Tomatoes are rich in vitamins and minerals, making them an excellent addition to your diet. However, tomatoes can also be problematic to your teeth and gums if they are consumed in large quantities.

Tomatoes contain acidic properties that can wreak havoc on your teeth. The acids erode tooth enamel, reducing the protective coating on the teeth. Without a strong layer of enamel, food and bacteria can seep through the tooth pulp, increasing the risk of cavities and decay.

It is also important to note that constant consumption of tomatoes can stain the teeth due to bright red colors. Eating tomatoes, tomato sauces, condiments, and even drinking tomato juice can all increase your risk of tooth discoloration and stains.

If you cannot live without tomatoes, make sure to drink water in between eating this acidic food. Or, mix the tomatoes with other ingredients or add to salad to reduce your exposure to the acids.


An apple a day may keep the doctor away, but it will not protect you from the dentist.

Apples contain large amounts of sugar, which most people know can be bad for your teeth. Sugar erodes tooth enamel, but it can also dry out the mouth.
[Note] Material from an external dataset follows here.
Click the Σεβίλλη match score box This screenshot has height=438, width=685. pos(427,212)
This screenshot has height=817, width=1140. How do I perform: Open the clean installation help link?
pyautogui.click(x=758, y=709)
A decrease in saliva creates a warm, dry environment that is the perfect breeding ground for cavity-causing bacteria.

While a lot healthier than cookies and candy, the sugar in apples can lead to dental decay and variety of other issues affecting your oral health.


Coffee and soda both contain caffeine, which many people require to be productive. Unfortunately, coffee and soda are both known to erode tooth enamel, cause cavities, and stain the teeth, so you may have started drinking tea as a healthier alternative.

Dark tea and tea infused with lemon or ginger contain high levels of acids, which will eat through your teeth over time. In addition, the darker pigments in dark teas can stain your teeth.

If you want to continue enjoying a cup of tea each day, be sure to drink water in between your sips of tea. Also, brewed tea is your best option for avoiding tooth erosion because the brewing process decreases the acidic content.